Tempo di lettura:
8h 48m
Editore: Il Mulino
Anno: 2026
Lingua: Italiano
Rilegatura: Brossura
Pagine: 264 Pagine
Isbn 13: 9788815396839
La statistica nasce come scienza dello Stato. Dati statistici sono necessari per governare la finanza pubblica, programmare una campagna di vaccinazioni, procedere a un'ispezione, riorganizzare tribunali, scuole o servizi pubblici, riformare regolazioni e così via. L'informazione statistica, poi, è «bene comune» perché l'esercizio della cittadinanza democratica si fonda sull'informazione e dipende dalla qualità dell'informazione. L'innesto di una cultura statistica nell'amministrazione italiana non è, però, storicamente riuscito e la capacità di governo che questa consente a oggi è patrimonio di poche amministrazioni specializzate.

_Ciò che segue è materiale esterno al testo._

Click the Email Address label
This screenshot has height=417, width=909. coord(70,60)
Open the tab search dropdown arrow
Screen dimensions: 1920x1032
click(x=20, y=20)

Nato dalla collaborazione tra studiosi di diversa estrazione disciplinare (giuristi, statistici, storici delle istituzioni, filosofi politici), il volume ambisce a riproporre la questione della «statistics and State building» nella contezza che la questione amministrativa oggi richieda di fronteggiare sempre più complesse funzioni di prevenzione di rischi (ambientali, sismici, sanitari, alimentari, finanziari, ecc.); di controllare l'uso della mole di dati gestiti da soggetti pubblici a fini di amministrazione e da big tech privati a scopo di profitto; e di conseguire una più diffusa cultura statistica, nell'amministrazione e nella società civile, anche quale contrappeso necessario a contrastare la riduzione della politica a comunicazione.